By Jim Garamone
American Forces Press Service
WASHINGTON, Aug. 19, 2011 – Even as deployments to Iraq and Afghanistan draw down, American service members will continue to deploy in the future, Defense Secretary Leon E. Panetta said here today.
In a roundtable meeting at the Pentagon with military media representatives, the secretary also discussed the situations in Iraq and Afghanistan and the U.S. relationship with Pakistan.
Though the United States is withdrawing forces from Iraq and Afghanistan, it is a fair bet that the U.S. military will be called upon to meet new challenges, the secretary said.
“Service members will continue to confront threats in the world,” he said. “The likelihood is that we’re going to face some other crises. If the Arab Spring has told us anything, it’s that we’re dealing with an awful lot of turmoil in a complicated part of the world.”
Some 46,000 American service members are serving in Iraq, and the United States has not received a formal request for American trainers to remain there after the Dec. 31 deadline set by a 2008 agreement between the two countries for all U.S. forces to be out of Iraq. Panetta said he sees some progress in that regard, as the Iraqis have agreed to discuss within their government a continued U.S. presence. They agreed to name a defense minister and interior minister, the secretary noted, and they agreed to a tougher line with Iran, which has been shipping in weapons and providing training to Iraqi insurgents.
Meanwhile, U.S. forces in Iraq are drawing down, and they are on pace for all to out by the year’s end, Panetta said. “The issue then will become what is the kind of training assistance and presence Iraq feels it needs in order to defend itself and secure itself,” he said.
The Iraq and Afghanistan missions are similar, the secretary said, in that the mission in both countries is to ensure governance so they can secure and defend themselves and cannot become havens for al-Qaida or other terror groups that might threaten United States.
Iraq has made a lot of progress, he noted, with 650,000 members now serving in its security forces. The level of violence is down, he added, and government officials are trying to work together to sort through very difficult issues.
In Afghanistan, the coalition surge has made a difference and al-Qaida and the Taliban have been weakened, Panetta said. “One of the real questions was [whether we were] going to be able to develop an effective Afghan army and police force,” he told the media representatives.
The Afghan army and police have grown in numbers and capability, he said, and seven areas of the country have transitioned to Afghan security control. “The real challenge will be whether or not the central government … is going to be able to maintain a level of governance that can provide stability for that country,” he said.
Pakistan remains a key player in the region, the secretary said. “Pakistan has got to get the clear message that they can’t pick and choose among terrorists,” the secretary said. “Terrorism represents as much a threat for their country as it does for ours.
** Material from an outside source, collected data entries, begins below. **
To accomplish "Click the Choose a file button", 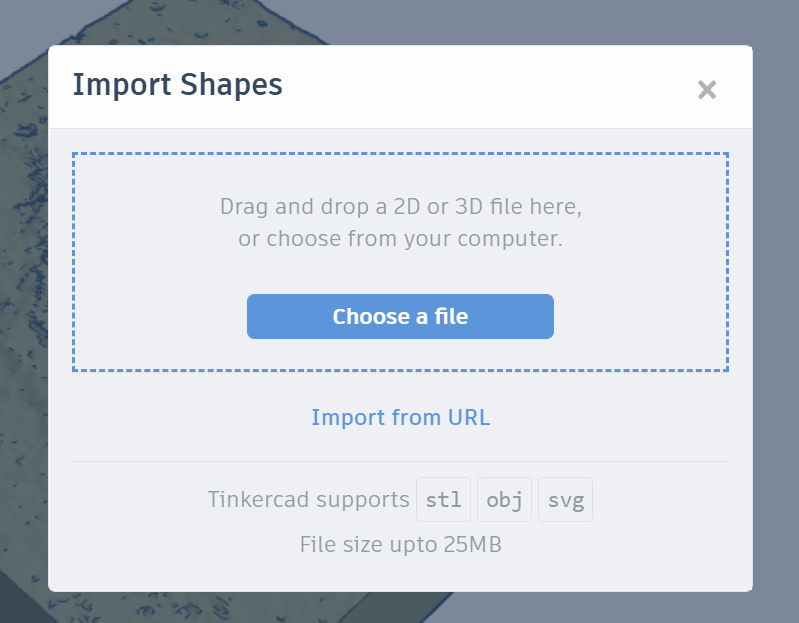I will [x=400, y=316].
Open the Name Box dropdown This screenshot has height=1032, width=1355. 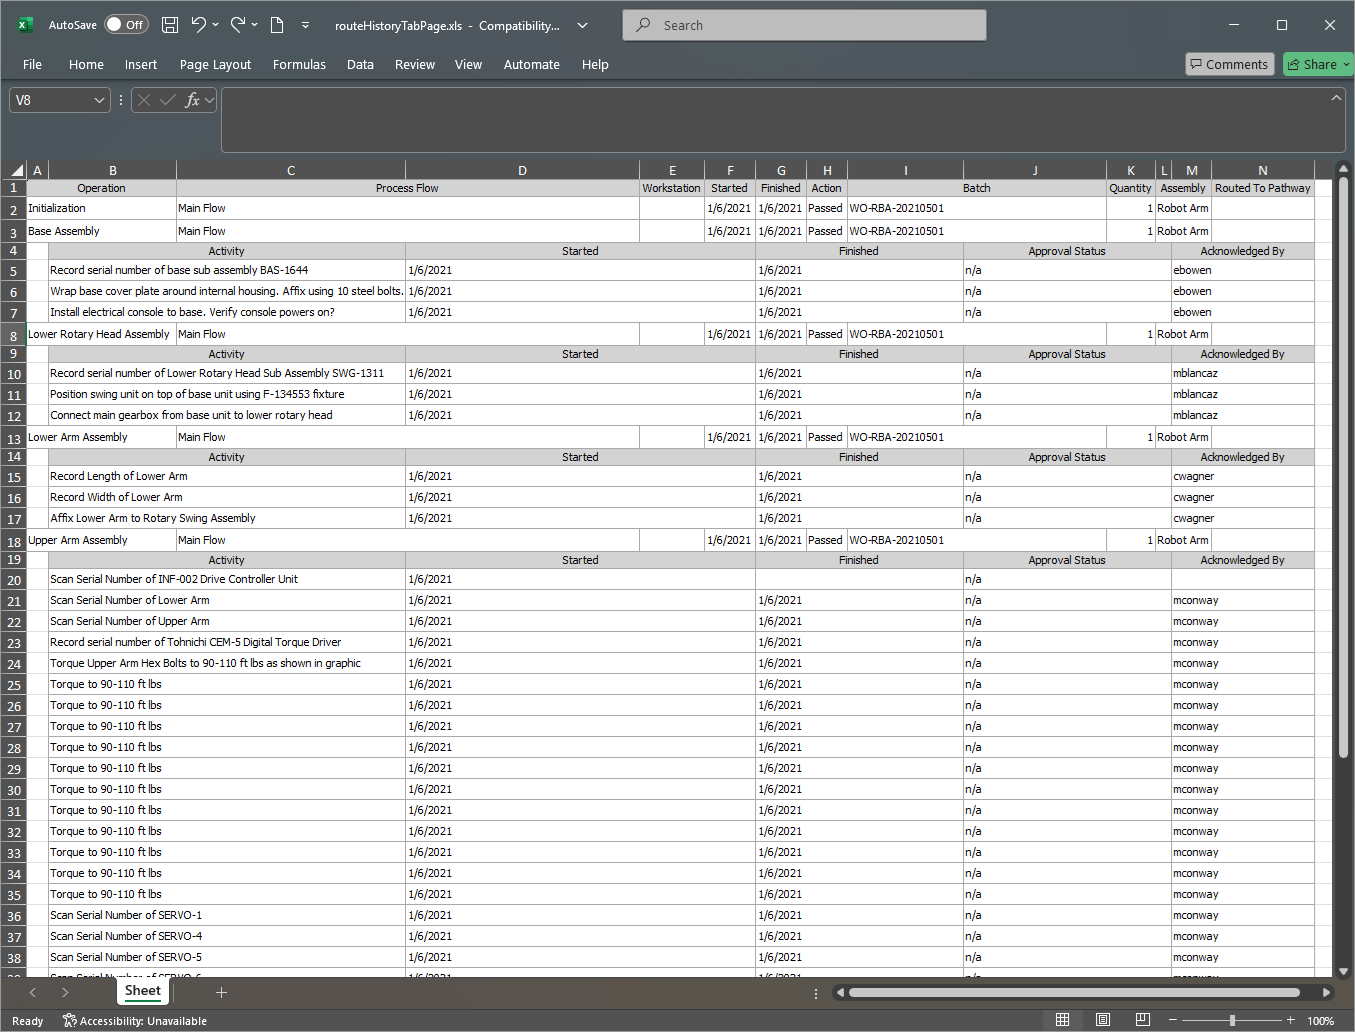[99, 100]
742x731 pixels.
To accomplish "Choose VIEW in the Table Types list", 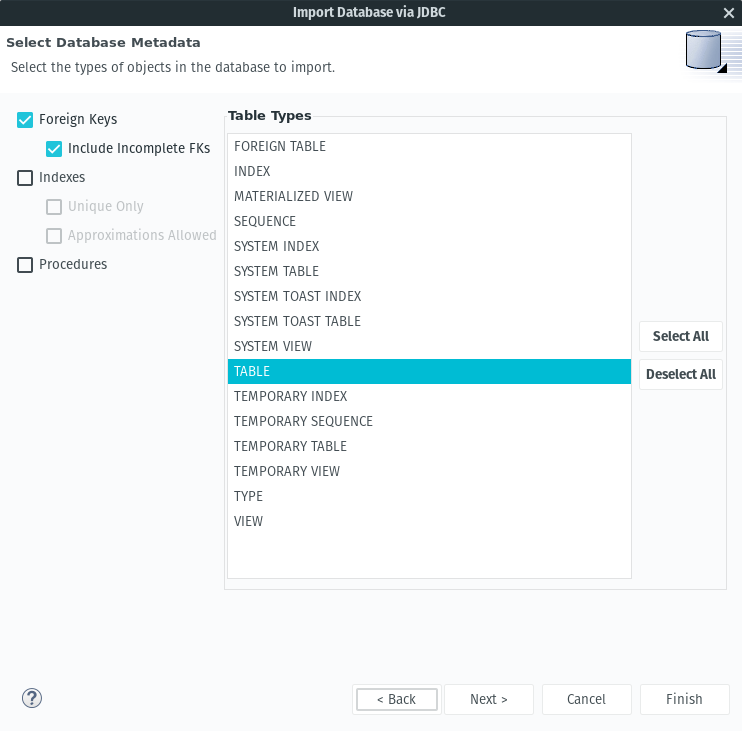I will pyautogui.click(x=429, y=521).
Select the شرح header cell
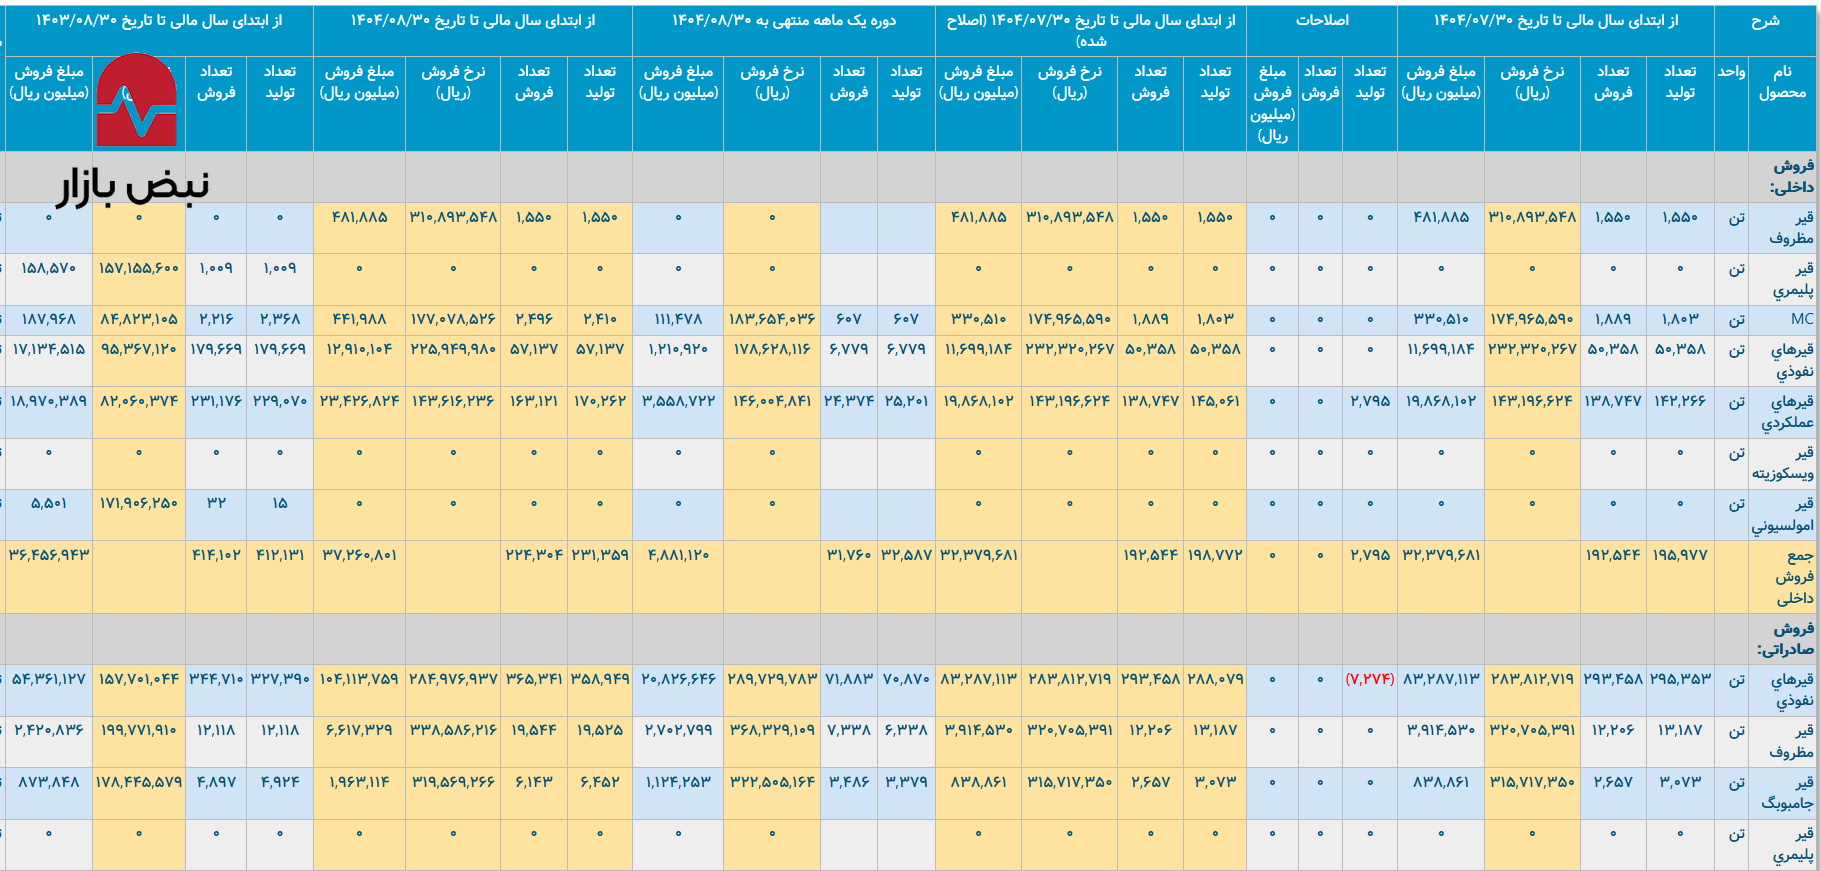The image size is (1821, 871). 1765,20

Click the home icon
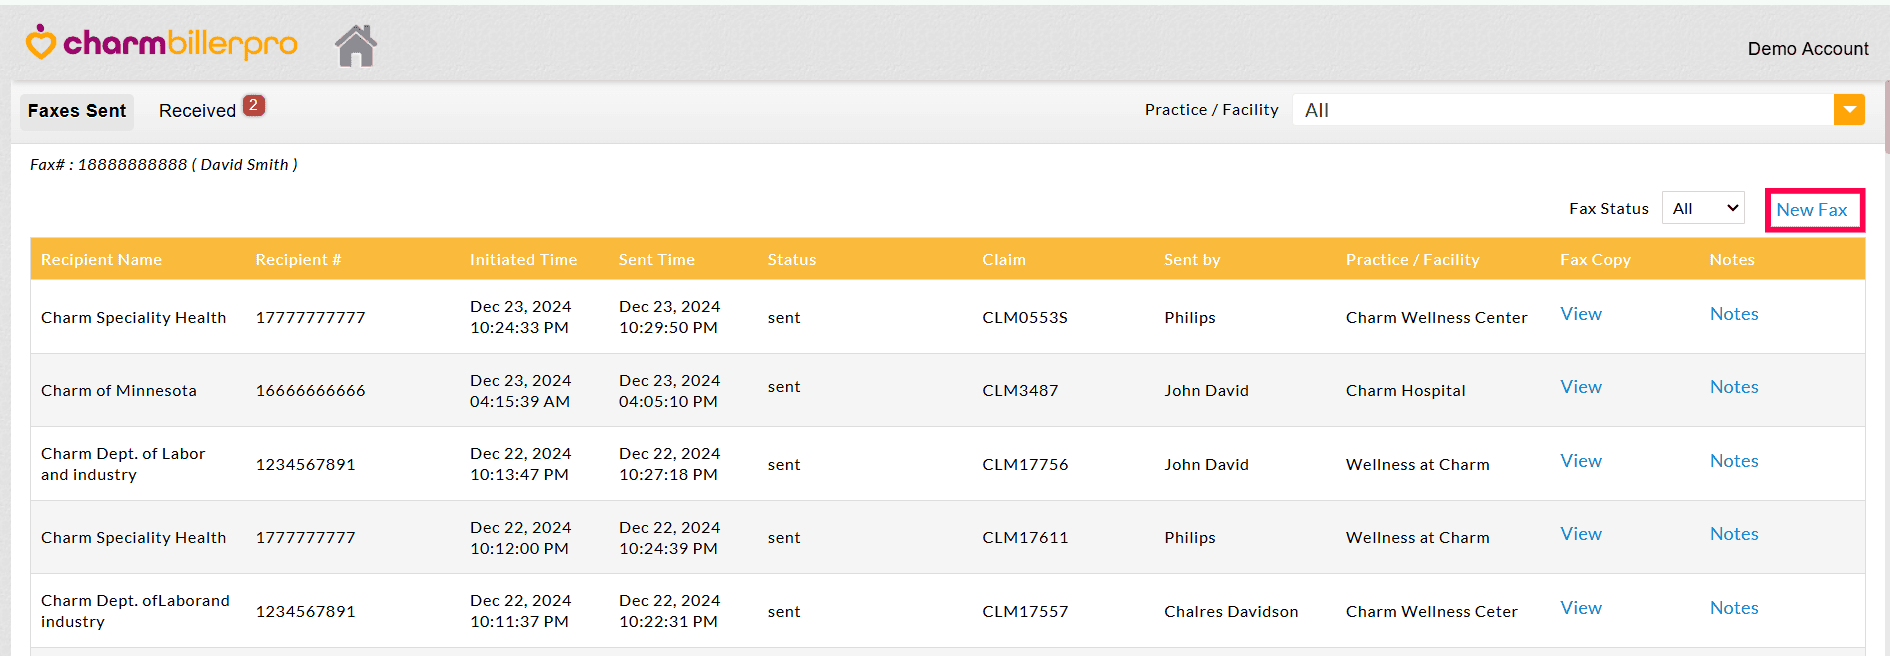[x=356, y=46]
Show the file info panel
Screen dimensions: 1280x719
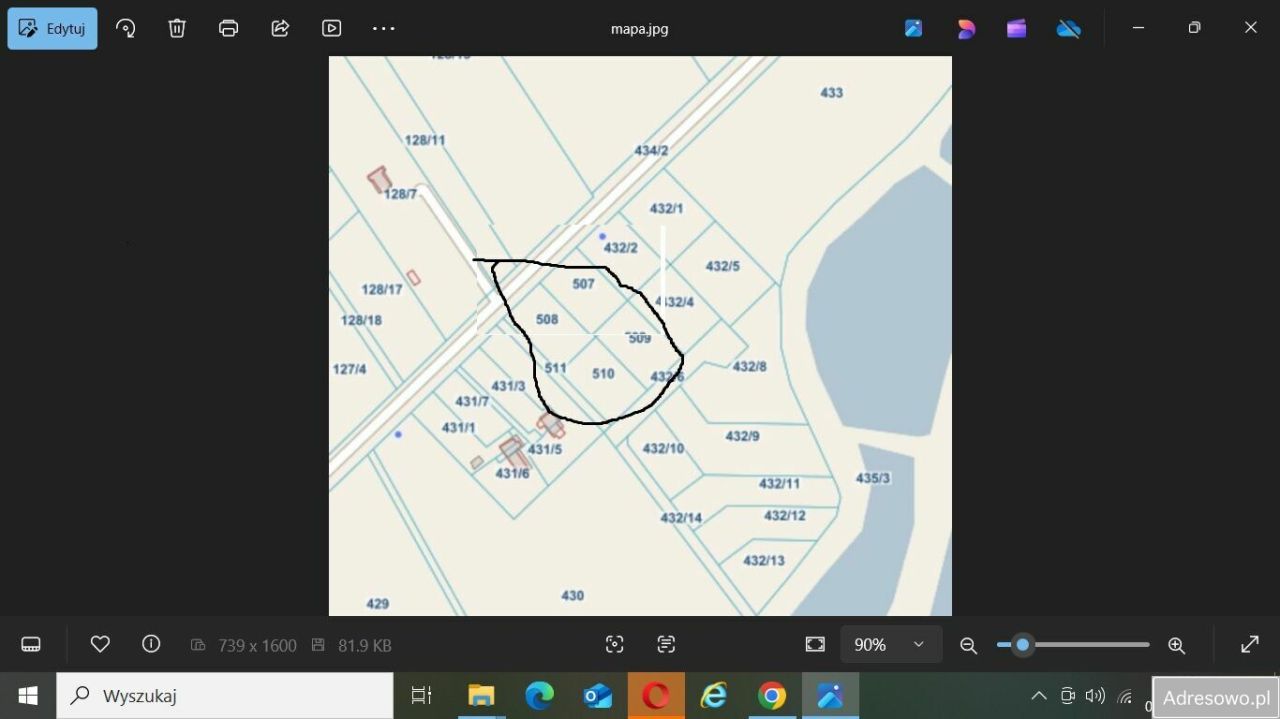(x=151, y=645)
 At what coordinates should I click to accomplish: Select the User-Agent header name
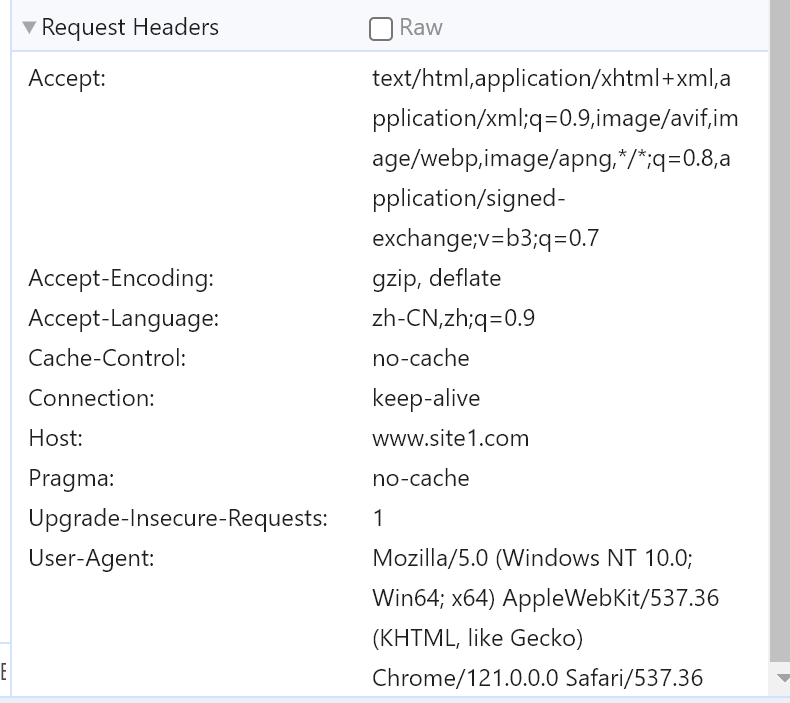[x=91, y=558]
They’ve got to take on this responsibility as well.”
The Pakistanis are getting better about cooperation since the raid that killed al-Qaida leader Osama bin Laden, Panetta said. “They have done better about going after some targets we’ve given them since the bin Laden raid,” he said. “At the same time, we have some bumps in the road in terms of relationship.”
But the bottom line is that the United States must continue to work with Pakistan, Panetta said. “We have got to continue to put pressure on them, because the bottom line is that we can’t … win in Afghanistan without winning in Pakistan,” the secretary said.